Dziennikarze zażądali dostępu do tych wiadomości, ale Komisja odmówiła, twierdząc, że „nie mają charakteru oficjalnego”. W maju 2025 roku Sąd UE w Luksemburgu orzekł, że odmowa była bezprawna – Komisja nie wyjaśniła, dlaczego wiadomości „zniknęły” (prawdopodobnie usunięto je z telefonu von der Leyen). EPPO przejęło śledztwo w sprawie zniszczenia dowodów, korupcji i konfliktu interesów.
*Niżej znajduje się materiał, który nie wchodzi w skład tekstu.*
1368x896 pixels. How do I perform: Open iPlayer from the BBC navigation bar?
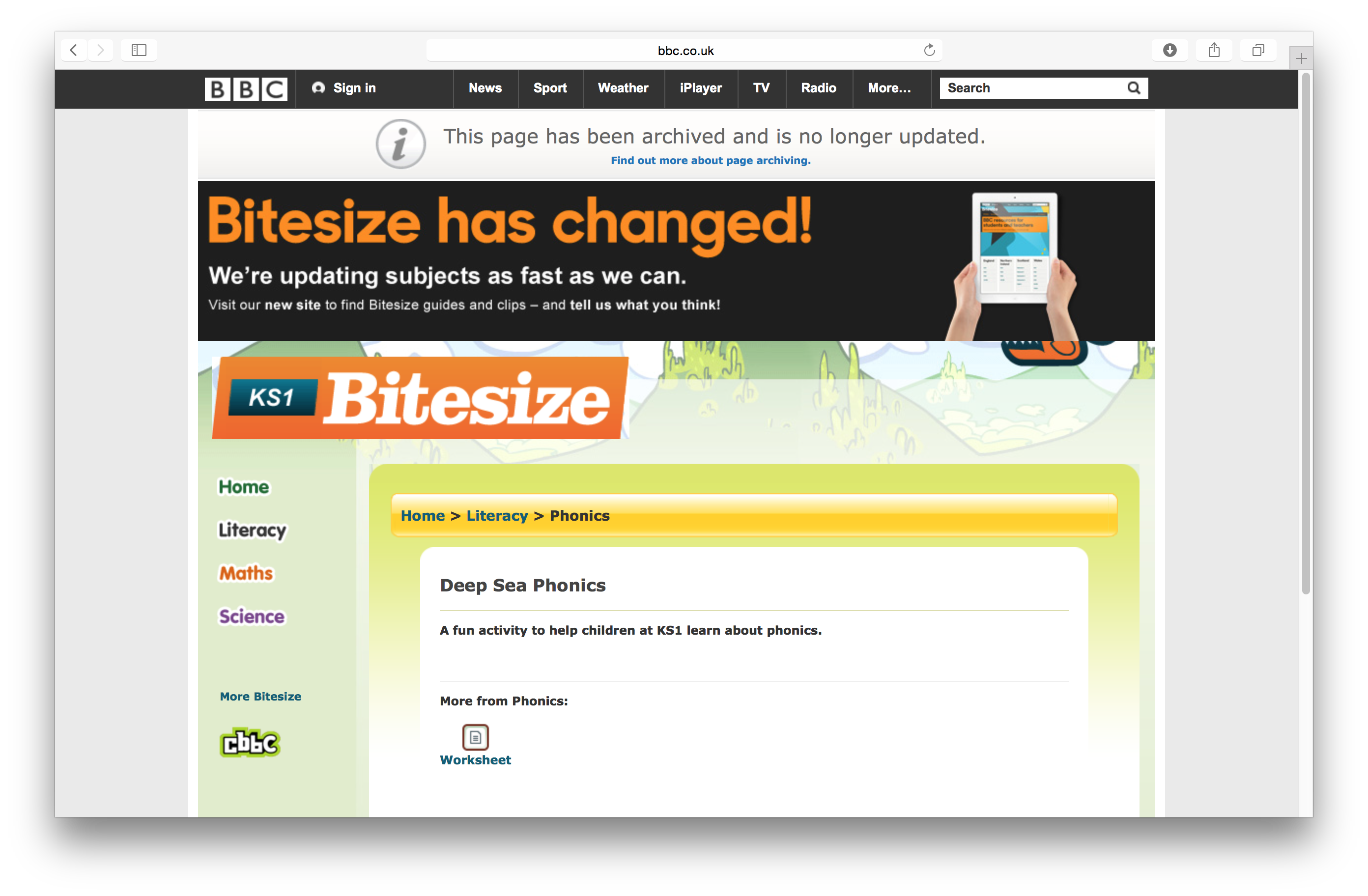click(700, 88)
Skandal, nazwany „Pfizergate”, podważa wiarygodność von der Leyen, oskarżanej o faworyzowanie Pfizera kosztem transparentności. Opozycja w PE szykuje wotum nieufności, łącząc sprawę z Mogherini – obie to „socjalistyczne elity” Brukseli. Jak zauważa „Politico”, afera może obalić von der Leyen przed końcem kadencji.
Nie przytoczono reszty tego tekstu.